Managed inference

Managed inference lets you run Liminal with no provider API key of your own. On Pro (and higher), the harness routes model calls through Vireon's metered, OpenAI-compatible proxy instead of AGENT_API_KEY. Community Edition stays bring-your-own-key (BYOK) and fully local — managed inference only adds a no-key path for entitled users.

This guide covers when to use each mode, how to turn managed inference on, what routes through it, how credits work, and how to troubleshoot. For the entitlement model see Pro & Enterprise.

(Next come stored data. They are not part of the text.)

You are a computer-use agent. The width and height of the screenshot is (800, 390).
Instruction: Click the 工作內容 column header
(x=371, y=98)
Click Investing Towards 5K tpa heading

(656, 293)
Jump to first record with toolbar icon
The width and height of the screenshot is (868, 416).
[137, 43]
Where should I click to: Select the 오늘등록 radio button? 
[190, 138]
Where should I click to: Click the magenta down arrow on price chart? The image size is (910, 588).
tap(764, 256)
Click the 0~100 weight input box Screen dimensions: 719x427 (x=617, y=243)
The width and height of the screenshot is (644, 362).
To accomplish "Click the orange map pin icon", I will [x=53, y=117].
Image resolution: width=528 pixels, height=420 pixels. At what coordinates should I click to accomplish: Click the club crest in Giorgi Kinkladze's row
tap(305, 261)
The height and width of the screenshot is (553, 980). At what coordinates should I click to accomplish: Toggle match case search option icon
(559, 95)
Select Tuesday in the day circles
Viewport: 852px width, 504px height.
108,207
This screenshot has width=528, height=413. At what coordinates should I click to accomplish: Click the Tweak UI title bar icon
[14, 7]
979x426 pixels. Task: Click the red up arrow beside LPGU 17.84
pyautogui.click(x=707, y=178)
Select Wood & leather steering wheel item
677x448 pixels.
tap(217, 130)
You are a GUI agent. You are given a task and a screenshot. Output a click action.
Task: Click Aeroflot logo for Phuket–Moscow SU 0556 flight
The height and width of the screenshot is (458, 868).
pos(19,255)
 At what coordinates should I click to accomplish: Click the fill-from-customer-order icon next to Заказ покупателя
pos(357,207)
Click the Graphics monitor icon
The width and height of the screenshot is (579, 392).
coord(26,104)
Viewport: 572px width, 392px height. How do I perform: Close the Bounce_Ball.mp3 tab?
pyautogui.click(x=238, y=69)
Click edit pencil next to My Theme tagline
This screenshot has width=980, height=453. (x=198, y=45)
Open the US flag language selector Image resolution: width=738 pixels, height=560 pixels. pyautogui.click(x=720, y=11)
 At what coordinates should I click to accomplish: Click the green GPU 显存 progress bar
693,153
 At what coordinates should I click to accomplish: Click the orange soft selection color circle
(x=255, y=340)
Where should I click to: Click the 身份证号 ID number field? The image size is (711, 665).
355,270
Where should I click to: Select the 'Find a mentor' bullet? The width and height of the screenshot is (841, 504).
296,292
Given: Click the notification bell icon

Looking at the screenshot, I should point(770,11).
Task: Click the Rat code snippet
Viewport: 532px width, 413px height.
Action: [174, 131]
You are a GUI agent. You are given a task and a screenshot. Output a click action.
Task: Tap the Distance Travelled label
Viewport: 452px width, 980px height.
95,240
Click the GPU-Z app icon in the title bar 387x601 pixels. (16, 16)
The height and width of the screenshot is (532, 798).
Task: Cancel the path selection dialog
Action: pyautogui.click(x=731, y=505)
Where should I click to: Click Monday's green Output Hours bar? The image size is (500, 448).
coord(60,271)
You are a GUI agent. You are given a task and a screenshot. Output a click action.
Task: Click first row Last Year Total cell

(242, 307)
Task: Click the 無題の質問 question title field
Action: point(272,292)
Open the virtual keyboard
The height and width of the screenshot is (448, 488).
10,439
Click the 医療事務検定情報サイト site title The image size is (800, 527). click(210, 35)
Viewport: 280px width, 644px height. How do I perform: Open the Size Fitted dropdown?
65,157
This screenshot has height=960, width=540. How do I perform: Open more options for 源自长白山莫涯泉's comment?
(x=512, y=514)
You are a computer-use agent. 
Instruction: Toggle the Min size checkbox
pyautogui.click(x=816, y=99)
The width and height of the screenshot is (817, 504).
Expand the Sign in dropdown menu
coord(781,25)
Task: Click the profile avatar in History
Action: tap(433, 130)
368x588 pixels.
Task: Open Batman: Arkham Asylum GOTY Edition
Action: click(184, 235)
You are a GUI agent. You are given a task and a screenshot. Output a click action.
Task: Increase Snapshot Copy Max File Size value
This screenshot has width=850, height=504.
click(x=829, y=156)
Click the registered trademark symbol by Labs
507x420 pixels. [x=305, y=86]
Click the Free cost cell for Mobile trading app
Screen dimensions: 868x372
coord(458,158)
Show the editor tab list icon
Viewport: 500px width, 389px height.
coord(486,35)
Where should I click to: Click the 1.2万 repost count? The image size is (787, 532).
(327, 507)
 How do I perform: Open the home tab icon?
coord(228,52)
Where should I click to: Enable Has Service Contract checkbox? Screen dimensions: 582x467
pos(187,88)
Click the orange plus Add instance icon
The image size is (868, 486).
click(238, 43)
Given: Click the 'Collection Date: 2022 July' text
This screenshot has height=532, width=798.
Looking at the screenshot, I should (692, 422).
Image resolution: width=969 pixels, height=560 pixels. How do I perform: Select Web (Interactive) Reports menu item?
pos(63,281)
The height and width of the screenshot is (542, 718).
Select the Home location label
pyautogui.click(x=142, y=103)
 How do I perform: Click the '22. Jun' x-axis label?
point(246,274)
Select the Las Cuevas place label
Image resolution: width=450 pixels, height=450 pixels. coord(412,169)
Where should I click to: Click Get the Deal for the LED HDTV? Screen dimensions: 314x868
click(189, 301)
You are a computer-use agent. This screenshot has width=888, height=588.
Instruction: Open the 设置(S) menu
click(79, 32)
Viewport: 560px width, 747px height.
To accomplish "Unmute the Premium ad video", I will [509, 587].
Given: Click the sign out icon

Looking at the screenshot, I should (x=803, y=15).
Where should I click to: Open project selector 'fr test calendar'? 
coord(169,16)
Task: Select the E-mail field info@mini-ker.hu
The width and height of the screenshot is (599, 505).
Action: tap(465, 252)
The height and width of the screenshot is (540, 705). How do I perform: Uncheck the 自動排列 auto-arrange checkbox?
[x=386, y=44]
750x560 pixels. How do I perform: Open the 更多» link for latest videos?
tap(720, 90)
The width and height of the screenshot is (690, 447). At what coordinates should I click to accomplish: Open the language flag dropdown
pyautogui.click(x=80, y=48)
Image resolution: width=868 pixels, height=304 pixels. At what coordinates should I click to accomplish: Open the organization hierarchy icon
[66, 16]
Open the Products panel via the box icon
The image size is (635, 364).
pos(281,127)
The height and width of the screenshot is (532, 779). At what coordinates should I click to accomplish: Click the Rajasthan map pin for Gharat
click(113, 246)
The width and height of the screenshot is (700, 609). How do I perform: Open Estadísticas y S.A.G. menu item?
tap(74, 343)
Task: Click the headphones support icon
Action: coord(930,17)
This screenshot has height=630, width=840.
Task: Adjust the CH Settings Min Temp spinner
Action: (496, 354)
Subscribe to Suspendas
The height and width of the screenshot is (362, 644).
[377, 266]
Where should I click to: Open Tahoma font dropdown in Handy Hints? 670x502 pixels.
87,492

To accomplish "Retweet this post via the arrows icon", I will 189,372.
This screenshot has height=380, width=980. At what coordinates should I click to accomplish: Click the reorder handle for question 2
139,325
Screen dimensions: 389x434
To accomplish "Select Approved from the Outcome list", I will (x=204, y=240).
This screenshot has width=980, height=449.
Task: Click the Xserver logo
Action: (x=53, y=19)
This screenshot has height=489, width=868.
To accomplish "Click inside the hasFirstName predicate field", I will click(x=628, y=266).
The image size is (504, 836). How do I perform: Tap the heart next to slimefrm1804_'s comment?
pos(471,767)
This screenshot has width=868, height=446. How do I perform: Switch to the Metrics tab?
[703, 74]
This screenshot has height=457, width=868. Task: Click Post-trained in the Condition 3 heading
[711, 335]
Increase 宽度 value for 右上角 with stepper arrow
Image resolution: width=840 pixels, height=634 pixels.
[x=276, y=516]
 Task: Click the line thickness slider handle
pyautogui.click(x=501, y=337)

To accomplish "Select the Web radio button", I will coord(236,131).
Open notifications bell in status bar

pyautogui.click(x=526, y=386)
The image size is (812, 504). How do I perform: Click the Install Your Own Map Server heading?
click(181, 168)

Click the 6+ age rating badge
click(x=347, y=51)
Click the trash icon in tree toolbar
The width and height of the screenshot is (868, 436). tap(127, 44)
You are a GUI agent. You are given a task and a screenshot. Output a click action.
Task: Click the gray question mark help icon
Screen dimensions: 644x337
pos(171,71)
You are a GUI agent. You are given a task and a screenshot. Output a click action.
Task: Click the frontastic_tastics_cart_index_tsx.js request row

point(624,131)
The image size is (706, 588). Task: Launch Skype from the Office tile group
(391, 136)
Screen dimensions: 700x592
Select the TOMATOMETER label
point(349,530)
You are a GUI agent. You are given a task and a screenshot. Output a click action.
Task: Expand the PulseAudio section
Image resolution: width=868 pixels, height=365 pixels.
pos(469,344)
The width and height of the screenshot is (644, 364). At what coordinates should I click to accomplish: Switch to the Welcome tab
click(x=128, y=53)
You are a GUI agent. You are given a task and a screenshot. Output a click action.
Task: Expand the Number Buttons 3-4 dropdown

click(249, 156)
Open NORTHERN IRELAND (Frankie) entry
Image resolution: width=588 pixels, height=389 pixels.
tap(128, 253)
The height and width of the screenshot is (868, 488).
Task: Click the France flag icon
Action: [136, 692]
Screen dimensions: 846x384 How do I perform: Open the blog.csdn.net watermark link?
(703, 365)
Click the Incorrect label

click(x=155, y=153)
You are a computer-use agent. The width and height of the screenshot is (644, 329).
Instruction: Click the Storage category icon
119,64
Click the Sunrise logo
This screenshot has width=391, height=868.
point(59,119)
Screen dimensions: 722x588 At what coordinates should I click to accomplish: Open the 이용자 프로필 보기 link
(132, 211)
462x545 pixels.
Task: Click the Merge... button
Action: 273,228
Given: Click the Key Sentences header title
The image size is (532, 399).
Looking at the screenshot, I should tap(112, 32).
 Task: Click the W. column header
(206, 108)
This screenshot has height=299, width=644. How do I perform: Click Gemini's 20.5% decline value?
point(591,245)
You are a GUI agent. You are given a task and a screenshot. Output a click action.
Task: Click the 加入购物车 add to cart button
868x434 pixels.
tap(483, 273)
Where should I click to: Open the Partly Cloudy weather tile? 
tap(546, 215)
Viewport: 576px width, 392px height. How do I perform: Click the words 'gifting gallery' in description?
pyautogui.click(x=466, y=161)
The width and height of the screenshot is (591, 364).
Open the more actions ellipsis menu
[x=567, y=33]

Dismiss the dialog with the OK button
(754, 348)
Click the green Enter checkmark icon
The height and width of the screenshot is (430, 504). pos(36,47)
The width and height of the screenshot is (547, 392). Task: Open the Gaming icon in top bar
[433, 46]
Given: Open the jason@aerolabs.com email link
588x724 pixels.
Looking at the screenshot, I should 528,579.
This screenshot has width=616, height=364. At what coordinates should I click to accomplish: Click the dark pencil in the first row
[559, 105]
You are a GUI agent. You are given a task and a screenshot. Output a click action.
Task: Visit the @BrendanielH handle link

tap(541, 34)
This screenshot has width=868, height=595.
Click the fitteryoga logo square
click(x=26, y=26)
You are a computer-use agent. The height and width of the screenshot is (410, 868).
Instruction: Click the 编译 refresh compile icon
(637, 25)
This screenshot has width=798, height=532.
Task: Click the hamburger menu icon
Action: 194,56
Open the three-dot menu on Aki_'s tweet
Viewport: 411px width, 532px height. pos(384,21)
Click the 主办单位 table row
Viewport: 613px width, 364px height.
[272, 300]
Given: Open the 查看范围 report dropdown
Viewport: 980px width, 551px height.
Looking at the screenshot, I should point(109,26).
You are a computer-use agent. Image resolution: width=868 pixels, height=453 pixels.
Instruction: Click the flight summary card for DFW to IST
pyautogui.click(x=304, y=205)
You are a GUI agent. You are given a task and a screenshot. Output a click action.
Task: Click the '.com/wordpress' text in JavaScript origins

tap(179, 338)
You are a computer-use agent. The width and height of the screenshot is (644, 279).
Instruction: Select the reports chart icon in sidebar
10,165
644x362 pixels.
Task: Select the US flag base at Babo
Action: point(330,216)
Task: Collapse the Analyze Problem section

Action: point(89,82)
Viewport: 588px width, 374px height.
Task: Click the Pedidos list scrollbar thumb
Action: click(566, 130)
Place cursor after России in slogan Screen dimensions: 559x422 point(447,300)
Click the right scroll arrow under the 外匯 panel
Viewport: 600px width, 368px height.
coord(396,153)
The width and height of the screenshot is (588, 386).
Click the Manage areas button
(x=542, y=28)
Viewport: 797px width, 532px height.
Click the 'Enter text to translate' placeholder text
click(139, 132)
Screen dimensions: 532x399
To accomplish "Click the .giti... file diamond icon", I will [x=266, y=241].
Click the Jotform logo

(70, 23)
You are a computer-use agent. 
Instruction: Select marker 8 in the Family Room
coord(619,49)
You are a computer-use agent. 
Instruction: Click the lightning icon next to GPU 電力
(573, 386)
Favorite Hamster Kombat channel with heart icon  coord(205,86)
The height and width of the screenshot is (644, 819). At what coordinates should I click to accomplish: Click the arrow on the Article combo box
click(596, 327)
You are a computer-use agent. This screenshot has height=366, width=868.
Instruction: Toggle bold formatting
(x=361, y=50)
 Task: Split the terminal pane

BYOK vs managed — which should I use?

	Bring your own key (BYOK)	Managed inference
Tier	Community+	Pro+
Provider key	Yours (`AGENT_API_KEY`)	None needed
Who you pay	Your provider directly (no Vireon markup)	Vireon (included credits + top-ups)
Model choice	Any OpenAI-compatible model you configure	Curated managed routing
Best for	Existing keys, specific models, fully local/air-gapped	Fastest start, no provider setup

Both run the identical harness — same tools, memory, and UI. The only difference is where the model request goes.

Modes

Routing is controlled by AGENT_INFERENCE_MODE:

Mode	Behavior
`auto` (default)	Use managed inference when you're entitled (`pro.managed_inference`); otherwise fall back to your own key
`managed`	Always use managed inference — errors if you aren't entitled
`byok`	Always use your own `AGENT_API_KEY`, even if entitled

In auto, AGENT_INFERENCE_PREFER_MANAGED (default 1) decides what happens when you both are entitled and have a local key in .env: 1 prefers managed (uses your included credits); 0 prefers your own key.

After liminal login on a Pro account, the harness writes managed defaults (AGENT_INFERENCE_MODE=managed, AGENT_INFERENCE_PREFER_MANAGED=1) to your runtime prefs, so managed inference is on without editing .env. Change it anytime in Settings.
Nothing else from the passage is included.